Now, about that changeup…it’s kind of a Frankenpitch. We hear about the circle-change, the palmball, the three-finger, the Vulcan grip, and many more. But Kobos employs a modified circle-knuckle grip in which he kind of spikes his index finger to keep it out of the action. The picture below isn’t great, so continue on for a better explanation.

“It would be closest to a circle change, but I kinda spike my index finger knuckle because I used to have a really big problem at Coastal of cutting my changeup and getting around it,” Kobos described. “One thing I had to do was mostly hand speed, where I just let it rip like a fastball and then the grip takes care of itself. So when I throw it, and this is why I can’t throw a knuckle-curve, my index finger will extend a little bit and push the ball more toward my fingertips and it’s pretty much coming off of the middle and ring fingers.

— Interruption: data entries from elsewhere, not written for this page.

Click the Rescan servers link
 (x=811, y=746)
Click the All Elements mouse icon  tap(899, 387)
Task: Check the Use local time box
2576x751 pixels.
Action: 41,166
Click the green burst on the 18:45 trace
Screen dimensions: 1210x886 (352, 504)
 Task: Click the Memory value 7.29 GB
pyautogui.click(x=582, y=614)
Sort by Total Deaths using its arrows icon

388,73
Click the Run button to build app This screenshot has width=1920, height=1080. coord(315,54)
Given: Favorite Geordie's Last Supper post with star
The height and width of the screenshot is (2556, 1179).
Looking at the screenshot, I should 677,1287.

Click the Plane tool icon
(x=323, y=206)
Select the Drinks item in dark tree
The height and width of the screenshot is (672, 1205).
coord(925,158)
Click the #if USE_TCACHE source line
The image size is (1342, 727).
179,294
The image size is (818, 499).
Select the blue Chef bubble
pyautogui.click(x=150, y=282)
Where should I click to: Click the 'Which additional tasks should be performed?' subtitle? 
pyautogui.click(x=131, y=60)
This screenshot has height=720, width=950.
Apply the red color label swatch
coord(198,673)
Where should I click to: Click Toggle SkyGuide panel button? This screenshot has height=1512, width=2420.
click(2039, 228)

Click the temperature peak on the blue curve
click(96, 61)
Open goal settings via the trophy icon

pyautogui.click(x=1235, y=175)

“It gets really good spin and has some great sink to it and the Cubs really like it, I really like it when it’s a strike…That knuckle-change grip was the way I could get that consistent spin. It’s gross, but it works. I had to learn to rein it in to throw strikes because I can get great movement, but not necessarily for strikes. Now it’s becoming a very useful pitch.”

Okay, we’re looking at a lefty reliever who is very intelligent in both the classroom on the mound with mid-90’s velo and three very good pitches. He’s dominated at two levels so far, but pitchers are perfectionists so there’s got to be something Kobos needs to work on.

“The walks,” he said without hesitation. “I haven’t walked a lot, but I’d rather take a Razor scooter to the shin than walk a guy. It’s like a slap in the face: ‘You did this!’ I can handle getting beat by a professional hitter, ‘You got a barrel on the ball, good for you.’ But beating myself is something I just don’t accept, I hate it.”

Just like he did over the offseason, there’s really not much for Kobos to think about at this point. He says he’s at an advance age for a first-year pro, but he’s actually just a little below the average for High-A and the gap is much greater if you factor in his lack of experience as a pitcher. That’s why he’s not in a hurry, nor are the Cubs.

Of course, the organization could very well press fast-forward if the results keep coming.

“If everything can be consistent with your routine, your results will be consistent. I’d much rather be consistently pretty good than great one day and atrocious the next.

“I think the Cubs are just gonna kinda let me do my thing. Although I’m “old” by first-professional-year standards, it’s like they feel they don’t need to touch too much if it’s working. I hate to sound too cocky, but we don’t need to do too much right now.”

Ed. note: In addition to being a pitcher who will probably start making some noise on organizational lists here soon, Kobos is one of the nicest dudes you’ll ever meet. And not like fake-nice, which can certainly be a thing. Cubs fans should really be excited about what he will do over the next few years. Also, I clearly failed to get a decent picture the other day.